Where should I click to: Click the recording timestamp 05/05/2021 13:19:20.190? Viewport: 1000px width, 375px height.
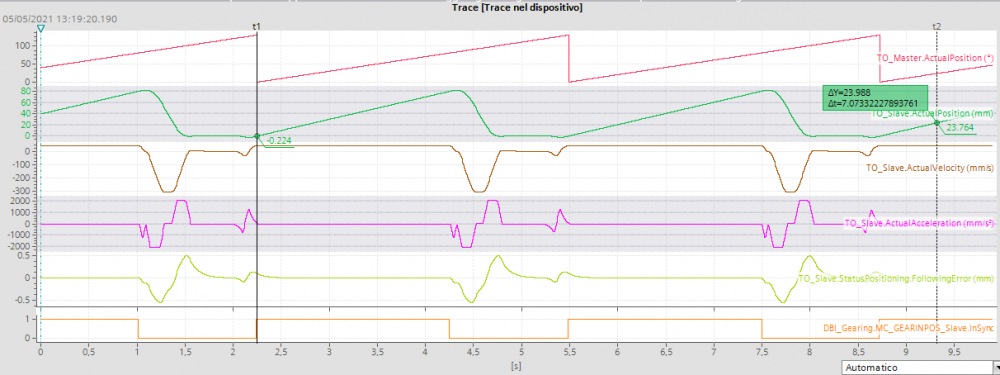pos(60,19)
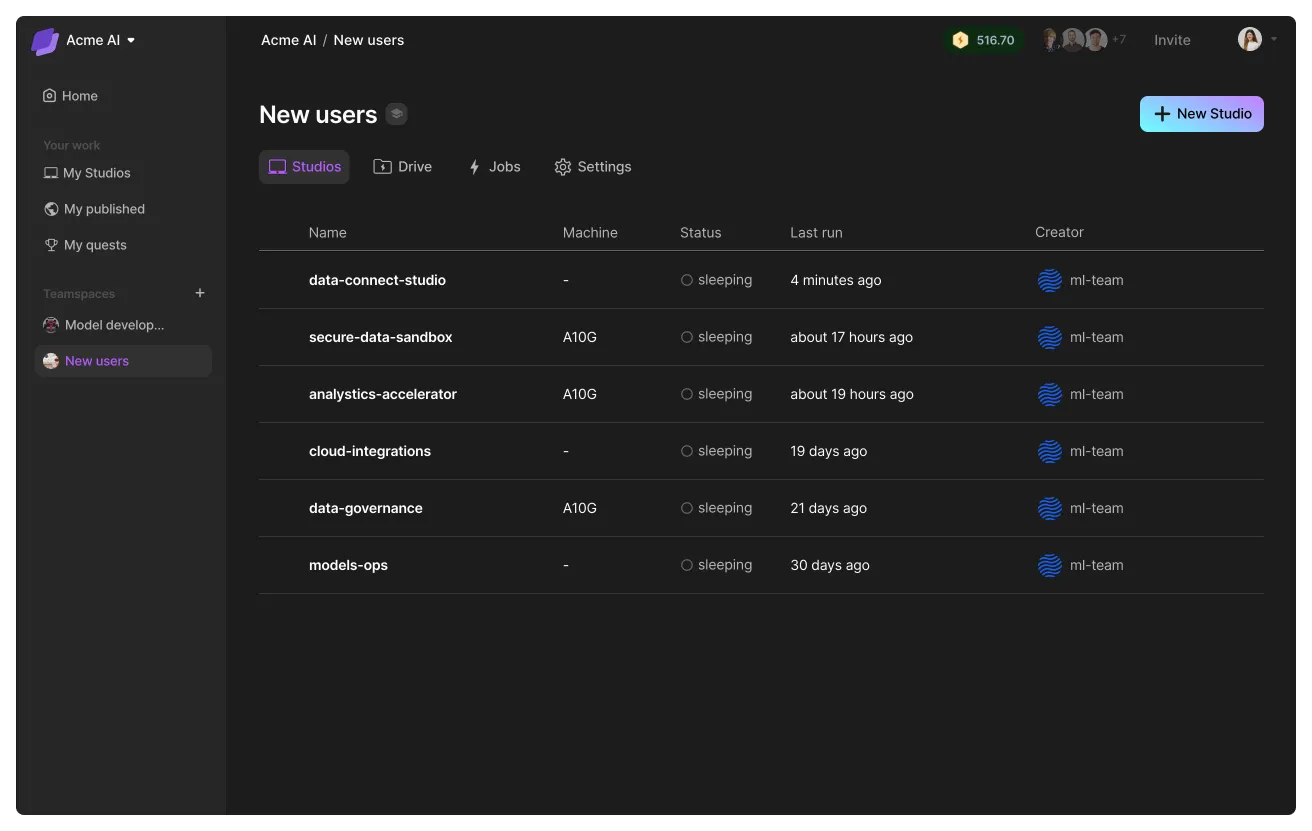Open My Studios from the sidebar

pyautogui.click(x=87, y=173)
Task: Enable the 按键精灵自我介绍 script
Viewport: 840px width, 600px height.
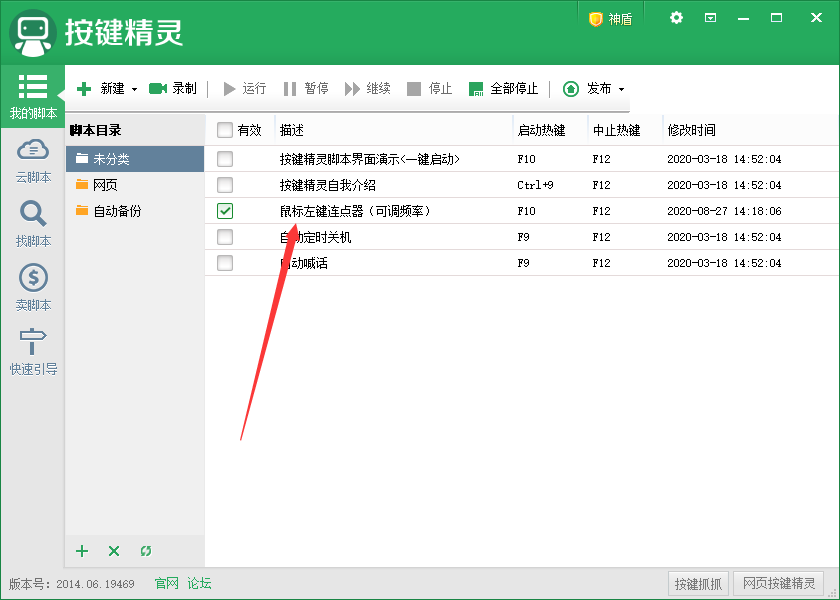Action: [x=225, y=185]
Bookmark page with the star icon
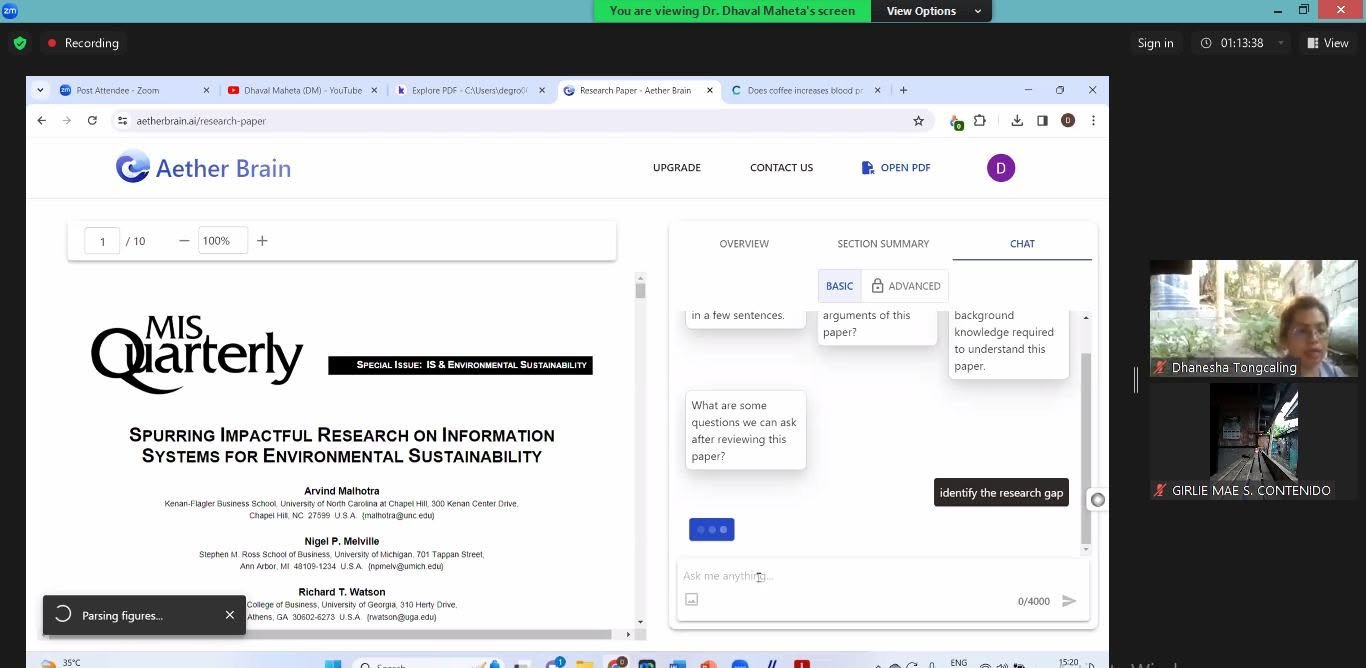 [x=918, y=121]
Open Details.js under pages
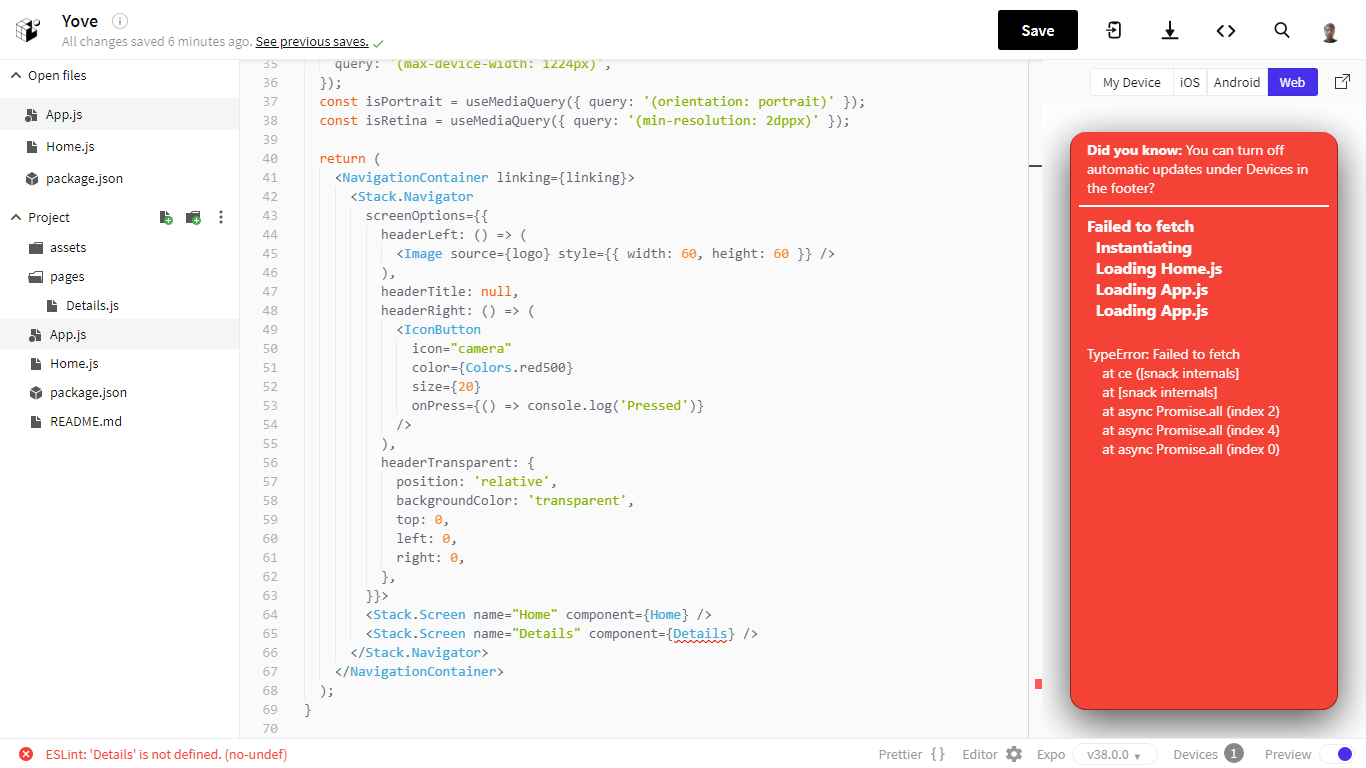 (x=91, y=305)
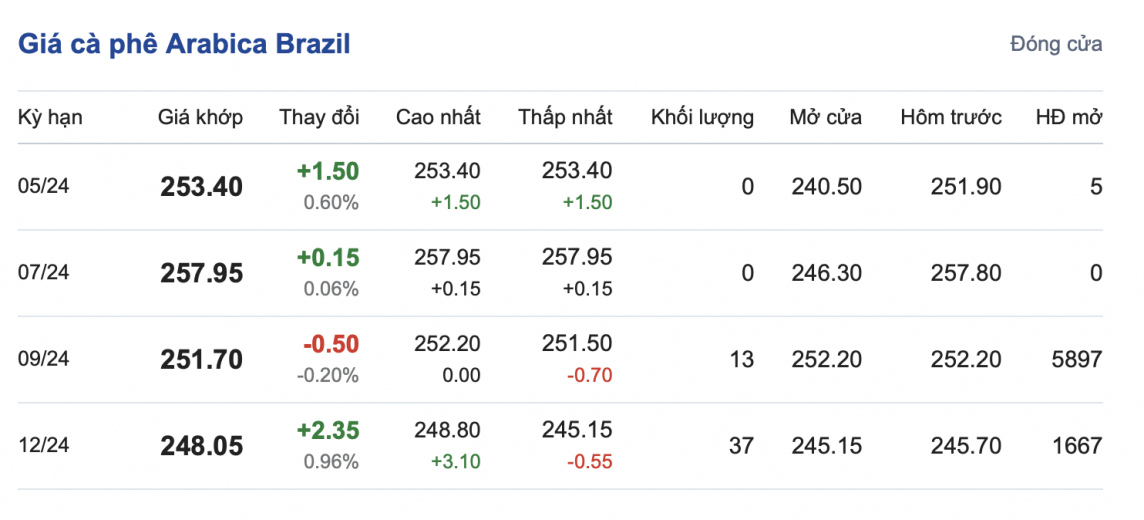Select the 251.70 matched price
Screen dimensions: 1144x520
point(201,359)
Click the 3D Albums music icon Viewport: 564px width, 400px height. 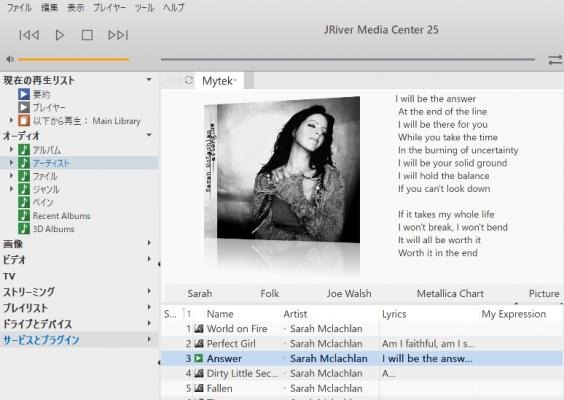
:::::
* **WORK REQUEST**: Output each of the lines above exactly, apart from the images.

* **EXPECTED ANSWER**:
Where should I click to: Click the recording timestamp 05/05/2021 13:19:20.190? Viewport: 1000px width, 375px height.
pos(60,19)
Open My Studios from the sidebar

pyautogui.click(x=87, y=173)
Task: Enable the 按键精灵自我介绍 script
Viewport: 840px width, 600px height.
Action: [x=225, y=185]
Bookmark page with the star icon
 [x=918, y=121]
Open Details.js under pages
 (x=91, y=305)
Select the 251.70 matched price
Screen dimensions: 1144x520
point(201,359)
Click the 3D Albums music icon Viewport: 564px width, 400px height. 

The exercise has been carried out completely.